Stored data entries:
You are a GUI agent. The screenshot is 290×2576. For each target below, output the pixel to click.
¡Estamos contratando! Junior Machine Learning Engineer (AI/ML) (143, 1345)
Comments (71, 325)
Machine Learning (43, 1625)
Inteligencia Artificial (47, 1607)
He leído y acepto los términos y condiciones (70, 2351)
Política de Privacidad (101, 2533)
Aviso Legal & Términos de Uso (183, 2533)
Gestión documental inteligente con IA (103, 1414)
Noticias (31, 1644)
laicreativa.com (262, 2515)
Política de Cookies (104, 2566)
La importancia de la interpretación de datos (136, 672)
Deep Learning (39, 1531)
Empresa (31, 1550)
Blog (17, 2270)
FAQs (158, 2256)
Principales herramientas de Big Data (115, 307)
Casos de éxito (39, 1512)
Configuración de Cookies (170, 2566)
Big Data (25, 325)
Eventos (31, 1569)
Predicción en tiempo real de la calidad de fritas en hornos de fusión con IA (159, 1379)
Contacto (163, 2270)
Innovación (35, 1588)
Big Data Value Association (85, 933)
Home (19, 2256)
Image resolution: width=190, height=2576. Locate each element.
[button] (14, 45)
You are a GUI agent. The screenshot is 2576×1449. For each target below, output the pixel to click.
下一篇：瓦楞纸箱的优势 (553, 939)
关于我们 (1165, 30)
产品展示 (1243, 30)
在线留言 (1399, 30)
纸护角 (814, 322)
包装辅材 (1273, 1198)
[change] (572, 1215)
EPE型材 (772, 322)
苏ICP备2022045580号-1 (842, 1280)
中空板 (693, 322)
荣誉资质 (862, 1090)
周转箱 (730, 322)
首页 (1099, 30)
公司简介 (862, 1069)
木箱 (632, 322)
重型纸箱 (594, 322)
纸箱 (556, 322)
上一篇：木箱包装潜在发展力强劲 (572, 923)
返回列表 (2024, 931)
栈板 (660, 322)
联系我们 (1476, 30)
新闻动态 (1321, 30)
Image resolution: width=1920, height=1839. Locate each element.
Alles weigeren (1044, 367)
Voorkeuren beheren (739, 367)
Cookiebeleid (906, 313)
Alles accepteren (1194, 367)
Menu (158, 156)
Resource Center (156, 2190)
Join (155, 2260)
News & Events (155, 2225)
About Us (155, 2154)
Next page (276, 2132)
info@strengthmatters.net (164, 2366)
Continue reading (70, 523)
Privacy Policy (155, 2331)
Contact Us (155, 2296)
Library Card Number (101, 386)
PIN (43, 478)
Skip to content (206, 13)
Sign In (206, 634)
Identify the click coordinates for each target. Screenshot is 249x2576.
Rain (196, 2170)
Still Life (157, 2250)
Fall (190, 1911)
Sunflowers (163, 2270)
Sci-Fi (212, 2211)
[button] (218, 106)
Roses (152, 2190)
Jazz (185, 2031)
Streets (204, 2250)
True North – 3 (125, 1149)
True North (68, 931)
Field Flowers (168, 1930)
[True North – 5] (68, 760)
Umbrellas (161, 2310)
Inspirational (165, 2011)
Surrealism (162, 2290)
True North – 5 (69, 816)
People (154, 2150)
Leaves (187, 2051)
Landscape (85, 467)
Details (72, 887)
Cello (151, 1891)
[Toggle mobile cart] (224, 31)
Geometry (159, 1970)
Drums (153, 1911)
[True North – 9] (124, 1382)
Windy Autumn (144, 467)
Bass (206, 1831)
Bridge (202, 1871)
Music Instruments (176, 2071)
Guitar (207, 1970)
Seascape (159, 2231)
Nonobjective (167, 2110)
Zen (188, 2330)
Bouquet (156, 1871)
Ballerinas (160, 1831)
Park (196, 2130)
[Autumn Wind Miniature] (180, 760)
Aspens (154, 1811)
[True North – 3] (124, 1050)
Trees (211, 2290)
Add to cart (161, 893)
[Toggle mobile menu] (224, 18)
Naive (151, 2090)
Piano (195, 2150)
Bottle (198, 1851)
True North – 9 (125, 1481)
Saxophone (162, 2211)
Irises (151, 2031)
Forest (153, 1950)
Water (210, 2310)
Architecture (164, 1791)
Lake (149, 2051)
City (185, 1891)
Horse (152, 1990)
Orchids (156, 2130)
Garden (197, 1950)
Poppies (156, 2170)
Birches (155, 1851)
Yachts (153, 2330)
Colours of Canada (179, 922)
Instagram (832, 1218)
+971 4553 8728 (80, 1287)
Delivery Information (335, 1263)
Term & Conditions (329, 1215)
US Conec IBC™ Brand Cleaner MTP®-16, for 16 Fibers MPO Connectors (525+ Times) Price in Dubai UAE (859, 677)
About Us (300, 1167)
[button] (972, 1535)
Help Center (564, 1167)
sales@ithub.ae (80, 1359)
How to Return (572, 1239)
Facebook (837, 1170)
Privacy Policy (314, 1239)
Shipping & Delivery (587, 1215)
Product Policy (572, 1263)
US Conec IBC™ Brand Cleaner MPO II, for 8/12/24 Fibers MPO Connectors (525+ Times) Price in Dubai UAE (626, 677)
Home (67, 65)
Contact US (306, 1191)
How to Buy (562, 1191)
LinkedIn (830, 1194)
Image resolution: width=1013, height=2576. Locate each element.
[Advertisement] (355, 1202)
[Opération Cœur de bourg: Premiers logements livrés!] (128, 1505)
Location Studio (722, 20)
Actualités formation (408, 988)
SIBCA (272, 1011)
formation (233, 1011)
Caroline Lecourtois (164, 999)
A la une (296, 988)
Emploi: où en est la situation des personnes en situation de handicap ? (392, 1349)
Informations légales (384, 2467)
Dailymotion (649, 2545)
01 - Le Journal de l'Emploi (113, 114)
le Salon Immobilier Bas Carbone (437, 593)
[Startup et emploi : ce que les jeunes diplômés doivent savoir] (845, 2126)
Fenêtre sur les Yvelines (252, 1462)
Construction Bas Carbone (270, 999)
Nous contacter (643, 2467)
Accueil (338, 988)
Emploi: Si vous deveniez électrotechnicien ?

### Exercise
Could you transcribe all of the entries exactly, leaving nothing out?

### Solved problem
You are a GUI agent. The screenshot is 290×2576. For each target below, output the pixel to click.
¡Estamos contratando! Junior Machine Learning Engineer (AI/ML) (143, 1345)
Comments (71, 325)
Machine Learning (43, 1625)
Inteligencia Artificial (47, 1607)
He leído y acepto los términos y condiciones (70, 2351)
Política de Privacidad (101, 2533)
Aviso Legal & Términos de Uso (183, 2533)
Gestión documental inteligente con IA (103, 1414)
Noticias (31, 1644)
laicreativa.com (262, 2515)
Política de Cookies (104, 2566)
La importancia de la interpretación de datos (136, 672)
Deep Learning (39, 1531)
Empresa (31, 1550)
Blog (17, 2270)
FAQs (158, 2256)
Principales herramientas de Big Data (115, 307)
Casos de éxito (39, 1512)
Configuración de Cookies (170, 2566)
Big Data (25, 325)
Eventos (31, 1569)
Predicción en tiempo real de la calidad de fritas en hornos de fusión con IA (159, 1379)
Contacto (163, 2270)
Innovación (35, 1588)
Big Data Value Association (85, 933)
Home (19, 2256)
Image resolution: width=190, height=2576. Locate each element.
[button] (14, 45)
You are a GUI agent. The screenshot is 2576×1449. For each target below, output the pixel to click.
下一篇：瓦楞纸箱的优势 (553, 939)
关于我们 (1165, 30)
产品展示 (1243, 30)
在线留言 (1399, 30)
纸护角 (814, 322)
包装辅材 (1273, 1198)
[change] (572, 1215)
EPE型材 (772, 322)
苏ICP备2022045580号-1 (842, 1280)
中空板 (693, 322)
荣誉资质 (862, 1090)
周转箱 (730, 322)
首页 (1099, 30)
公司简介 (862, 1069)
木箱 (632, 322)
重型纸箱 (594, 322)
纸箱 (556, 322)
上一篇：木箱包装潜在发展力强劲 (572, 923)
返回列表 (2024, 931)
栈板 (660, 322)
联系我们 (1476, 30)
新闻动态 (1321, 30)
Image resolution: width=1920, height=1839. Locate each element.
Alles weigeren (1044, 367)
Voorkeuren beheren (739, 367)
Cookiebeleid (906, 313)
Alles accepteren (1194, 367)
Menu (158, 156)
Resource Center (156, 2190)
Join (155, 2260)
News & Events (155, 2225)
About Us (155, 2154)
Next page (276, 2132)
info@strengthmatters.net (164, 2366)
Continue reading (70, 523)
Privacy Policy (155, 2331)
Contact Us (155, 2296)
Library Card Number (101, 386)
PIN (43, 478)
Skip to content (206, 13)
Sign In (206, 634)
Identify the click coordinates for each target. Screenshot is 249x2576.
Rain (196, 2170)
Still Life (157, 2250)
Fall (190, 1911)
Sunflowers (163, 2270)
Sci-Fi (212, 2211)
[button] (218, 106)
Roses (152, 2190)
Jazz (185, 2031)
Streets (204, 2250)
True North – 3 (125, 1149)
True North (68, 931)
Field Flowers (168, 1930)
[True North – 5] (68, 760)
Umbrellas (161, 2310)
Inspirational (165, 2011)
Surrealism (162, 2290)
True North – 5 (69, 816)
People (154, 2150)
Leaves (187, 2051)
Landscape (85, 467)
Details (72, 887)
Cello (151, 1891)
[Toggle mobile cart] (224, 31)
Geometry (159, 1970)
Drums (153, 1911)
[True North – 9] (124, 1382)
Windy Autumn (144, 467)
Bass (206, 1831)
Bridge (202, 1871)
Music Instruments (176, 2071)
Guitar (207, 1970)
Seascape (159, 2231)
Nonobjective (167, 2110)
Zen (188, 2330)
Bouquet (156, 1871)
Ballerinas (160, 1831)
Park (196, 2130)
[Autumn Wind Miniature] (180, 760)
Aspens (154, 1811)
[True North – 3] (124, 1050)
Trees (211, 2290)
Add to cart (161, 893)
[Toggle mobile menu] (224, 18)
Naive (151, 2090)
Piano (195, 2150)
Bottle (198, 1851)
True North – 9 (125, 1481)
Saxophone (162, 2211)
Irises (151, 2031)
Forest (153, 1950)
Water (210, 2310)
Architecture (164, 1791)
Lake (149, 2051)
City (185, 1891)
Horse (152, 1990)
Orchids (156, 2130)
Garden (197, 1950)
Poppies (156, 2170)
Birches (155, 1851)
Yachts (153, 2330)
Colours of Canada (179, 922)
Instagram (832, 1218)
+971 4553 8728 (80, 1287)
Delivery Information (335, 1263)
Term & Conditions (329, 1215)
US Conec IBC™ Brand Cleaner MTP®-16, for 16 Fibers MPO Connectors (525+ Times) Price in Dubai UAE (859, 677)
About Us (300, 1167)
[button] (972, 1535)
Help Center (564, 1167)
sales@ithub.ae (80, 1359)
How to Return (572, 1239)
Facebook (837, 1170)
Privacy Policy (314, 1239)
Shipping & Delivery (587, 1215)
Product Policy (572, 1263)
US Conec IBC™ Brand Cleaner MPO II, for 8/12/24 Fibers MPO Connectors (525+ Times) Price in Dubai UAE (626, 677)
Home (67, 65)
Contact US (306, 1191)
How to Buy (562, 1191)
LinkedIn (830, 1194)
Image resolution: width=1013, height=2576. Locate each element.
[Advertisement] (355, 1202)
[Opération Cœur de bourg: Premiers logements livrés!] (128, 1505)
Location Studio (722, 20)
Actualités formation (408, 988)
SIBCA (272, 1011)
formation (233, 1011)
Caroline Lecourtois (164, 999)
A la une (296, 988)
Emploi: où en est la situation des personnes en situation de handicap ? (392, 1349)
Informations légales (384, 2467)
Dailymotion (649, 2545)
01 - Le Journal de l'Emploi (113, 114)
le Salon Immobilier Bas Carbone (437, 593)
[Startup et emploi : ce que les jeunes diplômés doivent savoir] (845, 2126)
Fenêtre sur les Yvelines (252, 1462)
Construction Bas Carbone (270, 999)
Nous contacter (643, 2467)
Accueil (338, 988)
Emploi: Si vous deveniez électrotechnicien ?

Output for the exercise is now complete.